■ Texte extrait
----------------------------------------

Le champ de la parenté renvoie immanquablement, dans l'ethnologie française, au nom de Claude Lévi-Strauss. qui a consacré une partie de son travail aux systèmes dits élémentaires, c'est-à-dire dans lesquels l'alliance est structurée sur deux modes : soit un groupe est lié à un autre dans une relation symétrique et ils s'échangent mutuellement les femmes (on parle d'échange restreint) ; soit plusieurs groupes (au moins trois) forment un ensemble de partenaires potentiels mais non directement réciproques, dans une relation asymétrique où A donne à B qui donne à C qui donne à A (échange généralisé). Au moment où Françoise Héritier rédige L'exercice de la parenté, l'ethnologie n'a pas vraiment dépassé ce stade. Si l'on comprend bien les systèmes élémentaires, les autres types de structures (semi-complexes et complexes) sont peu étudiés. Pour cause, les conditions de l'échange, donc des choix matrimoniaux, à défaut de s'établir sur la base de groupe délimités, semblent relever du hasard ou du choix individuel (ce qui, dans la perspective de l'ethnologie, revient au même). Le travail de Françoise Héritier permet de sortir de cette impasse et affirme la possibilité d'une analyse anthropologique de tous les systèmes de parenté. Le cas des Samo, sur lequel se fondent les réflexions présentées dans L'exercice de la parenté, est représentatif d'une structure semi-complexe, soit un système qui ne fait aucunes prescriptions pour l'alliance mais établit seulement des proscriptions. Françoise Héritier parvient à l'étudier grâce à deux clefs. D'abord, un moyen méthodologique qui consiste à coupler le travail de terrain à l'analyse informatique des généalogies afin de traiter d'un grand nombre de cas et de remarquer des constantes dans les choix matrimoniaux. Puis, en portant son regard sur la différenciation des sexes, elle introduit une nouvelle voie explicative de la raison d'être de ces systèmes.

2. L'étude de la parenté

L'exercice de la parenté fait la somme des théories de la parenté, champ déjà classique de l'ethnologie, et propose de nouvelles voies d'analyse. Françoise Héritier y définit l'étude de la parenté comme l'examen « des rapports qui unissent les hommes entre eux par des liens fondés sur la consanguinité et sur l'affinité » (p.13). En d'autres termes, elle étudie la constitution sociale de parents et d'alliés.

----------------------------------------

■ Extrait de données
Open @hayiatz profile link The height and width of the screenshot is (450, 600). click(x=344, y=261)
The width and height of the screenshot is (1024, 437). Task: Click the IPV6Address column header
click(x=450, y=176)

----------------------------------------

■ Consigne 1
Dressez la liste complète des types de structures de parenté nommés dans le texte sur l'ethnologie de la parenté.
■ Consigne 2
Rédigez la suite du texte sur l'ethnologie de la parenté, en partant de sa dernière phrase.

■ Réponse 1
Le texte nomme trois types de structures de parenté : les structures élémentaires, les structures semi-complexes et les structures complexes.

■ Réponse 2
Mais il faut se garder d'interpréter la parenté, et en particulier l'idée de consanguinité, comme relevant du biologique. La filiation génétiquement attestée n'entre pas en compte dans la plupart des systèmes de parenté et la consanguinité est toujours « une affaire de choix et de reconnaissance sociale » (p.13). Deux exemples montrent bien ce point. Chez les Samo, le premier né de chaque femme naît d'un autre homme que le mari légitime qui, pourtant, est le père social de l'enfant ; le géniteur réel est tenu secret et n'entre pas dans la parenté du nouveau-né.

Le droit français montre aussi un cas d'établissement d'une consanguinité sociale lorsqu'il interdit le mariage entre deux enfants adoptés par les mêmes parents. La parenté qui intéresse les anthropologues concerne donc toutes les règles et coutumes qui régissent, socialement et culturellement, la manière dont les groupes se reproduisent et, ce faisant, créent des alliances entre eux. En cela, « la reproduction des hommes est un instrument de la reproduction de l'ordre social » (pp, 14-15). De ce fait, les choix opérés dans la désignation de sa parenté, par consanguinité ou par alliance, sont d'une grande variété. Néanmoins, Françoise Héritier réintroduit dans la théorie un ensemble de données biologiques, donc invariables, à partir desquelles sont développées toutes les combinaisons possibles. Ces données, souvent oubliées dans l'étude de la parenté du fait de leur banalité et de leur évidence, sont au nombre de trois : il existe seulement deux sexes (masculin et féminin), la procréation engendre une succession de générations, l'ordre de succession des naissances entraîne une différenciation entre cadets et aînés. Ces trois éléments universaux forme une donnée biologique incontournable qui restreint le champ des combinaisons possibles en matière de parenté. Il convient de noter que Françoise Héritier s'intéresse, ici, particulièrement à l'alliance, c'est-à-dire à la combinaison entre les classifications des consanguins et ceux avec qui un mariage est autorisé ou encouragé.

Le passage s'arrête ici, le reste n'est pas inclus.